On 06.09.2011 19:51, Stefan Keller wrote:
By chance, there will be probably an OSM meeting in Zurich next week where young mappers and "distinguished elderly IT guys" (like Simon and I :->) sometimes meet. If you wish, I could put the issue on the "agenda" the and get some general/spectrum of opinion?
Thank you for your offer, Stefan. I appreciate your experience and opinion, but I'm not sure if a general spectrum of opinions will be of much help in this specific case. Apart from the fact that I don't particularly enjoy the feeling of my mapping around Lausanne being surveilled and micromanaged by Stéphane, it seems to me that Stéphane and I are motivated by fundamentally different visions. Stéphane seems to want to create a plan, I would like to create a map. Now I couldn't say of either one if it was "right" or "wrong", but while I would like to participate in the creation of a map, I don't care to participate in the creation of a plan.
For those of you who wonder about the difference between plan and map, the definition in the (German) Wikipedia (http://de.wikipedia.org/wiki/Karte_%28Kartografie%29) is as follows: "Von Karten spricht man immer dann, wenn ihr Maßstab zu einer Generalisierung zwingt. Lassen sich Phänomene der realen Welt nahezu ungeneralisiert und dann meist großmaßstäbig darstellen, so spricht man von Plänen (Lageplan, Bebauungsplan)." Or in my own words and in English: On a map you are working with a lower scale, so you have to generalize and stylize certain phenomena of the real world. On a plan you work with a higher scale and reproduce every little detail of an environment, very much like on a technical drawing.

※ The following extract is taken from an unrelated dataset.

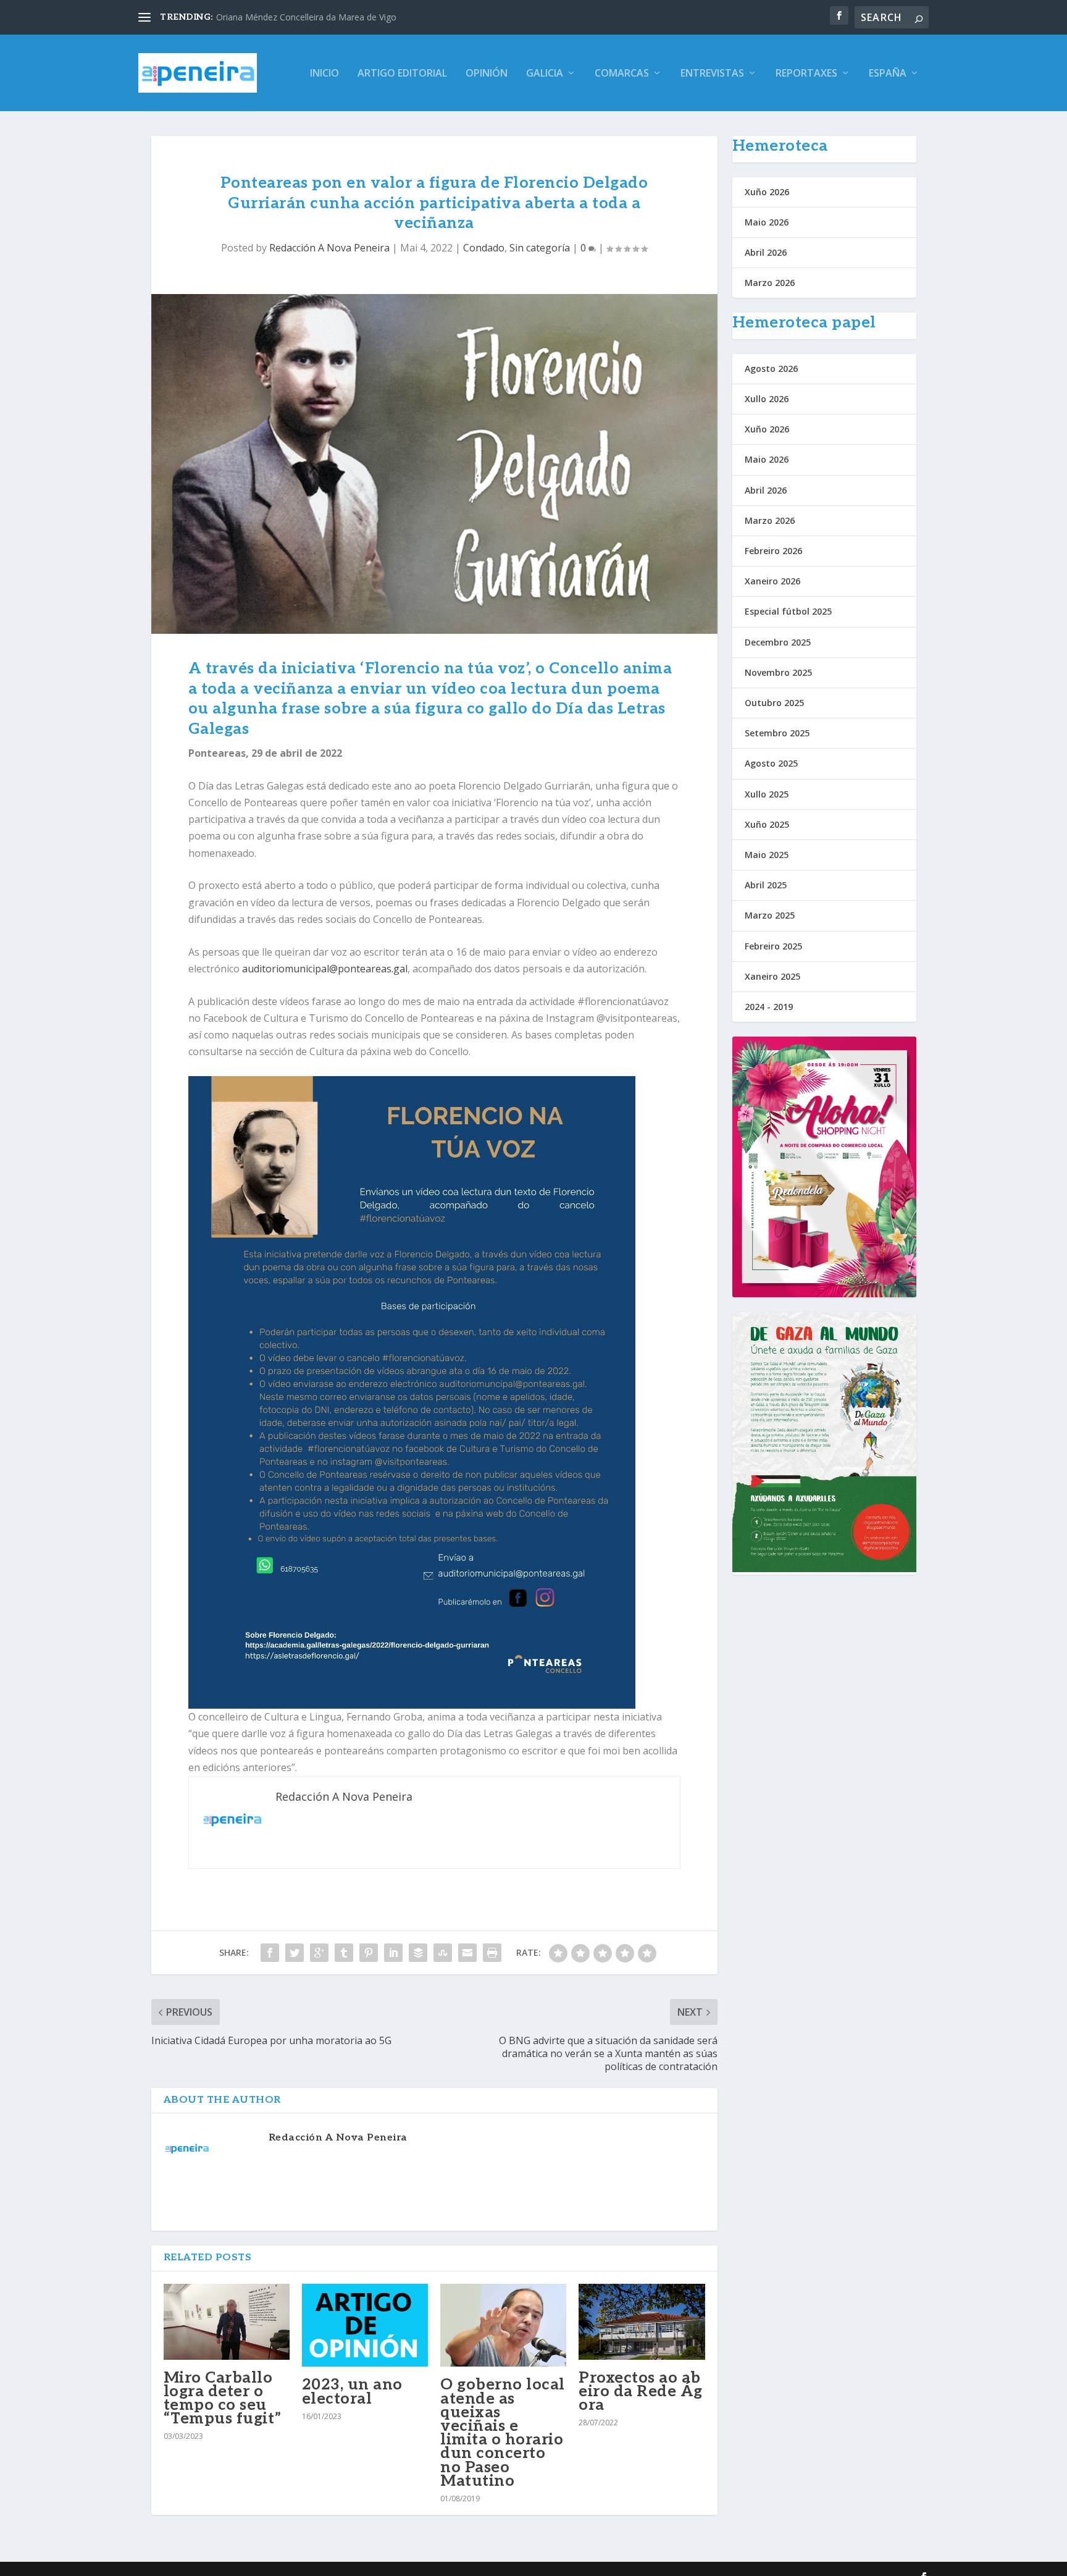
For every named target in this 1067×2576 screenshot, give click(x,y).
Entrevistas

I have heard that the principle of OSM was "map everything". But I believe that there needs to be more than just this one principle to ensure a healthy balance. I am motivated as much by the idea of completeness of the data as by the goal of simplicity, elegance and usability. For me, to find a building on a street or the entrance to a subway station on a place is good enough. I don't care to know about the exact location of every curbstone on the street. In fact, I don't want to know about it, because it distracts me and demands way to much attention to process all the unnecessary information. So when I am mapping, I am striving to find a balance between exactitude and stylisation. And while I am not mapping for a specific rendering style, my aim is to allow at least theoretically a simple and clean rendering of the data (and routing of course).
As I have already said, to my knowledge Stéphane has done extensive tracing of aerial images in the area around Lausanne, quite detailed inside the city, and more roughly (and certainly not up to the standard he tries to enforce upon my edits) in the area around. So if he wants to impose "his way" of mapping onto the whole area, as he has de facto done to this date, that's fine with me too. But then he'd better motivate some other mappers on the ground who are willing to follow his vision of creating a plan (in forests, parks and farmland) and provide all the paths and other details in and outside of Lausanne that he has missed so far.